Guernsey v. Burlington

11 F. Cas. 98 | U.S. Circuit Court for the District of Arkansas | 1877

DILLON, Circuit Judge.

The bond recites that it is made and issued “for the purpose of aiding internal improvements (not stating what) in said township,” and “in pursuance of the act entitled ‘An act to enable Burlington township to issue bonds,’ which became a law on the 2d day of March, 1871.” The act here referred to does not state on its face the purpose or object of the bonds which it authorizes and directs to be issued. This can only be learned by reference “to the orders and proclamation of the said township officers in calling the said election of January 11, 1871.” In its circumstances, in this regard, the case is peculiar, and I am not clear that the purchaser is bound to take notice of the order and proclamation. Inasmuch as the bond states that it is issued to aid “internal improvements in the township,” and as the general legislation of the state shows that “internal improvements” mean such public improvements as may legitimately be aided by taxation, I am inclined to think that the purchaser may assume, without inquiry, aliunde the bond and legislative act, that the bond is within the competency of the legislature to authorize. Gen. St. Kan. 526. If this is so, it is clear that the answer, which does not charge actual notice to the plaintiff, contains no defence to the action. It may also be remarked that the legislature of Kansas authorizes in favor of water-mills the exercise of the power of eminent domain. Gen. St. Kan. 576. There is a line of decisions, perhaps exceptional' in character and open to some doubt as to their present soundness, which sustains the validity of such legislation. Cooley, Const. Lim. 534, 536. It seems quite probable, from the reasoning of the supreme court of Kansas in Leavenworth Co. v. Miller, 7 Kan. 523 et seq., that that court would sustain the validity of a legislative act authorizing compulsory aid to erect and maintain a watermill. In that case the court says “no instance can be shown where the government may aid a thing by the power of eminent domain where it cannot also aid it by taxation.” Id. 527.

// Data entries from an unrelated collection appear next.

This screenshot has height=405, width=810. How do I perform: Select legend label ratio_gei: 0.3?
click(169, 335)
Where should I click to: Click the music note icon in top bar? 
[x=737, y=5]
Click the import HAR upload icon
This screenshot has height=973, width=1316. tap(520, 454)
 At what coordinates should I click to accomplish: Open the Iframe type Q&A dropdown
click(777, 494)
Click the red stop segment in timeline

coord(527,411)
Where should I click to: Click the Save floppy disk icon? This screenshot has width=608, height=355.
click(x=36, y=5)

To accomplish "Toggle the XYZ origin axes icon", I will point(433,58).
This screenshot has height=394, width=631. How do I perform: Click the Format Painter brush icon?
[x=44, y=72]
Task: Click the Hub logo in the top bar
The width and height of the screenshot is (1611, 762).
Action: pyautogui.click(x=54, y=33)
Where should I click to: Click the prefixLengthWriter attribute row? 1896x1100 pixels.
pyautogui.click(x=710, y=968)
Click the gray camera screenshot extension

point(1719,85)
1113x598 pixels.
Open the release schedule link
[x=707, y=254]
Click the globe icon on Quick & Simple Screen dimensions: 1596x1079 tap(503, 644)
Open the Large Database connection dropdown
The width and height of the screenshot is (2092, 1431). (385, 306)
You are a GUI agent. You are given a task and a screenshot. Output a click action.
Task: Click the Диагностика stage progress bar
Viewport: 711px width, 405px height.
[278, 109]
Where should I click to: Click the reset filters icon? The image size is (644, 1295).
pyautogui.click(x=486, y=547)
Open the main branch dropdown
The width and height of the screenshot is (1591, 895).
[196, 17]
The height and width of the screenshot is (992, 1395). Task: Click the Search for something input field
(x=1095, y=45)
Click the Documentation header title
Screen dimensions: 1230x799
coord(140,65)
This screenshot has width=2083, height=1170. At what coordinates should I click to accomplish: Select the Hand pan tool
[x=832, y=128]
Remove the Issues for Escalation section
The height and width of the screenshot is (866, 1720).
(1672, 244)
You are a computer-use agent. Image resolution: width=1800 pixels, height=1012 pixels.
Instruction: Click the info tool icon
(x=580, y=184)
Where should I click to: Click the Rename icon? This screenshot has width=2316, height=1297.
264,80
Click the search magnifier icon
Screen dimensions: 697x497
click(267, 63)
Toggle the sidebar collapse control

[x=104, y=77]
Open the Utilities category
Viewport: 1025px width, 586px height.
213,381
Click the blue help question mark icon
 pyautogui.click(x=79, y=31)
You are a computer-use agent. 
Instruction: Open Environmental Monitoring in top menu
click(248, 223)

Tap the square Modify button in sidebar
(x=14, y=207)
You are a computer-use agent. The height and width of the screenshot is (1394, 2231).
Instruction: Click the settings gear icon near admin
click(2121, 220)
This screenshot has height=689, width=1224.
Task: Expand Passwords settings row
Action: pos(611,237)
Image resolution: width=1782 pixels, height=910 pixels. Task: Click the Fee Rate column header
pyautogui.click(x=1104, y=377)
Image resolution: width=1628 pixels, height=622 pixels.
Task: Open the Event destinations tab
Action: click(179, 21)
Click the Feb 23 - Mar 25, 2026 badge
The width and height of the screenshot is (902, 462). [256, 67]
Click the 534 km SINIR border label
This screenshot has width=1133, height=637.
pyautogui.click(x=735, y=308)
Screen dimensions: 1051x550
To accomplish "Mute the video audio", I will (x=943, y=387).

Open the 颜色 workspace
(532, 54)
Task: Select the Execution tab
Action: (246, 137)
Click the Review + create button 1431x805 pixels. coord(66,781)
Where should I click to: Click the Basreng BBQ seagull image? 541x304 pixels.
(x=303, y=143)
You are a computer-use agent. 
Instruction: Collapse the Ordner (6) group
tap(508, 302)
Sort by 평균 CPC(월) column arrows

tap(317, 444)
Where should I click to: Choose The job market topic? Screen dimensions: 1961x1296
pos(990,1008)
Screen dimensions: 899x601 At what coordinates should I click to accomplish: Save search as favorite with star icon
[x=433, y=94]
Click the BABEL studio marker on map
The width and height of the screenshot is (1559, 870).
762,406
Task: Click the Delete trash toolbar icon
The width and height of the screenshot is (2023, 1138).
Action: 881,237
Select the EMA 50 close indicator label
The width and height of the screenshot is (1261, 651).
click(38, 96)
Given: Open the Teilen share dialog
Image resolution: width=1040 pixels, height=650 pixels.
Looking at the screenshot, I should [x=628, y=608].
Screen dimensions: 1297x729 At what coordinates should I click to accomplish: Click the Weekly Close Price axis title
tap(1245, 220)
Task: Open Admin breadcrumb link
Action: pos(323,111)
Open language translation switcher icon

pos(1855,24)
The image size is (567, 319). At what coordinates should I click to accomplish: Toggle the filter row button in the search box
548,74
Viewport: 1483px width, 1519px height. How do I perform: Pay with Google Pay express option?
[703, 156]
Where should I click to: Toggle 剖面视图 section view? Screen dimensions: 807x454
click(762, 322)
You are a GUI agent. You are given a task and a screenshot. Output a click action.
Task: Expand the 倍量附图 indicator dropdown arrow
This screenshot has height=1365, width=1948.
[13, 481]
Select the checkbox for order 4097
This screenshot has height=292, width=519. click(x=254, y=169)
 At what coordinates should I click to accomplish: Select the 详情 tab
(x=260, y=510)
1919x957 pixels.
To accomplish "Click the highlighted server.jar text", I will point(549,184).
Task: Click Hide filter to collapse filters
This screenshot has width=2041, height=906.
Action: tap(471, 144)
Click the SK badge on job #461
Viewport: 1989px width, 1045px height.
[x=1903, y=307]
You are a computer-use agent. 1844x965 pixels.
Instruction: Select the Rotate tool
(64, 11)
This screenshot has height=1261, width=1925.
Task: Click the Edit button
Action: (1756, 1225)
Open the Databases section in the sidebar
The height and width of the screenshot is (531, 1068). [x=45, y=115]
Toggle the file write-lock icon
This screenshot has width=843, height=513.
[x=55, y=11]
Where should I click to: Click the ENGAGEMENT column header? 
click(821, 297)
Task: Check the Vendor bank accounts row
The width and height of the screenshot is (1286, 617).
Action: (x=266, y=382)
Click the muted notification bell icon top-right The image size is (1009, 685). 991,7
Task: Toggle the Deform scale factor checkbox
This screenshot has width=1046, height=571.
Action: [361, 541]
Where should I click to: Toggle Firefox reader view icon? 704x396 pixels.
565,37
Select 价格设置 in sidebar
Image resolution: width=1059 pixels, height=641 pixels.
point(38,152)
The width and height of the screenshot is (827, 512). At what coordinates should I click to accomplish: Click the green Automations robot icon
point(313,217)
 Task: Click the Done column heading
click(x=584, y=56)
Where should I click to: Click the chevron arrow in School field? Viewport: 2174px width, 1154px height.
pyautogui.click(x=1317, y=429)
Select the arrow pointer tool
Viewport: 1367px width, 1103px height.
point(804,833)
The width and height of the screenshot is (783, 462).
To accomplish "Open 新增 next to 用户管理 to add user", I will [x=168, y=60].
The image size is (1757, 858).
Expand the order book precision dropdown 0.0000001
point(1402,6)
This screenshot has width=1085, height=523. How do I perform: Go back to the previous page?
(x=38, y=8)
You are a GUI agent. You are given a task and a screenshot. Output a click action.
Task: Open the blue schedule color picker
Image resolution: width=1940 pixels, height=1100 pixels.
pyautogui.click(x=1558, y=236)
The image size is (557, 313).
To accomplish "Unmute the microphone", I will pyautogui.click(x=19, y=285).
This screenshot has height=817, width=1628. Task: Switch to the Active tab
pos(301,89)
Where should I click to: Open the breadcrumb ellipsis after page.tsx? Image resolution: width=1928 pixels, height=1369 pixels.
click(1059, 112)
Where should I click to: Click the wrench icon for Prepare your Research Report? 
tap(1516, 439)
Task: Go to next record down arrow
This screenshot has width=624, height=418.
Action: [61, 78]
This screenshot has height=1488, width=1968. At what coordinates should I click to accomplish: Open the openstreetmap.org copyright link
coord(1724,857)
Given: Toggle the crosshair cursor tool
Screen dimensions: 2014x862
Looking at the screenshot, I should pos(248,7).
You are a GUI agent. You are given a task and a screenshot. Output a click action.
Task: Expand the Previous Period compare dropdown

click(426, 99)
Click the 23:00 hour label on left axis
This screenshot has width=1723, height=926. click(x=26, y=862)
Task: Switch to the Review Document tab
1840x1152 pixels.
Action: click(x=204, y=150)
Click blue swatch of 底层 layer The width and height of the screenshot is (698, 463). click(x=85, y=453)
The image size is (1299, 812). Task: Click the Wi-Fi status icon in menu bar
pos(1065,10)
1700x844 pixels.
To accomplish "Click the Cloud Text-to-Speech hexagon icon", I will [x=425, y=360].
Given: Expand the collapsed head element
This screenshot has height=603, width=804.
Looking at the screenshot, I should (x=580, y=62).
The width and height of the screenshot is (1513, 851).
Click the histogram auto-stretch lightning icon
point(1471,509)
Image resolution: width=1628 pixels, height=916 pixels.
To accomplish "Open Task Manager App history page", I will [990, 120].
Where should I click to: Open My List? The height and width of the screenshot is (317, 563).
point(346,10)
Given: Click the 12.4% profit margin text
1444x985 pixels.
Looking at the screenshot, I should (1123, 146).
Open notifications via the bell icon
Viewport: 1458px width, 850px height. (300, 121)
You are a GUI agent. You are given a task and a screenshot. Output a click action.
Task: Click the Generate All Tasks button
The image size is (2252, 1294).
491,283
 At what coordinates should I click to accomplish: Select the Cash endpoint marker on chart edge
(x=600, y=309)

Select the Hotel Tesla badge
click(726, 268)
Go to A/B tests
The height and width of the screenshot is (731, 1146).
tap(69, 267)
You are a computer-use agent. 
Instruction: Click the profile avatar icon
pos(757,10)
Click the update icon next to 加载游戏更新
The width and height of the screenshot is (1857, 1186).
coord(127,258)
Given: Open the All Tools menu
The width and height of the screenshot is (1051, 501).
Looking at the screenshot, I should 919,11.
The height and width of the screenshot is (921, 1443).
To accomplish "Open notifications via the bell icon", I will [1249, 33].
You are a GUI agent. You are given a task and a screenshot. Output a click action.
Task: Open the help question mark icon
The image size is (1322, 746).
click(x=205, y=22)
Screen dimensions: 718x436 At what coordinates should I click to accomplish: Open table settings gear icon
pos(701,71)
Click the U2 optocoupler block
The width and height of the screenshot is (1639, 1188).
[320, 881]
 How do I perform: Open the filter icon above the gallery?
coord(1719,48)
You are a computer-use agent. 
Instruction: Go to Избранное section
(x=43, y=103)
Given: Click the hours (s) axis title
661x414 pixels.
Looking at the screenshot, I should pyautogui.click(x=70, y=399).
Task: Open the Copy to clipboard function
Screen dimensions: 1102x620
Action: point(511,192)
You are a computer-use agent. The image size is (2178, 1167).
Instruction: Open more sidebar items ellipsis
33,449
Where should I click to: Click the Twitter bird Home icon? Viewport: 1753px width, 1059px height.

Since the foregoing was written, the supreme court of the United States has decided the case of Burlington v. Beasley (October term, 1876). 94 U. S. 310, holding that bonds issued under the act of 1872 (Laws [of Kansas, p. 110] c. 68), to aid in the erection of a steam custom grist-mill, not situated on a water-course, or operated by water-power, were valid, and such mills were “works of internal improvements” within the meaning of ihe act That decision, in effect, determines this case, for it is clear that if steam custom grist-mills may be lawfully aided by taxation, then such mills operated by waterpower may be similarly aided. If there is any distinction between the two classes of mills in this regard, under the line of decisions before adverted to, the distinction is in favor of mills operated by water-power. Our judgment is that the second count of the answer is insufficient. Judgment accordingly.

No further answer was made, and the plaintiff had judgment.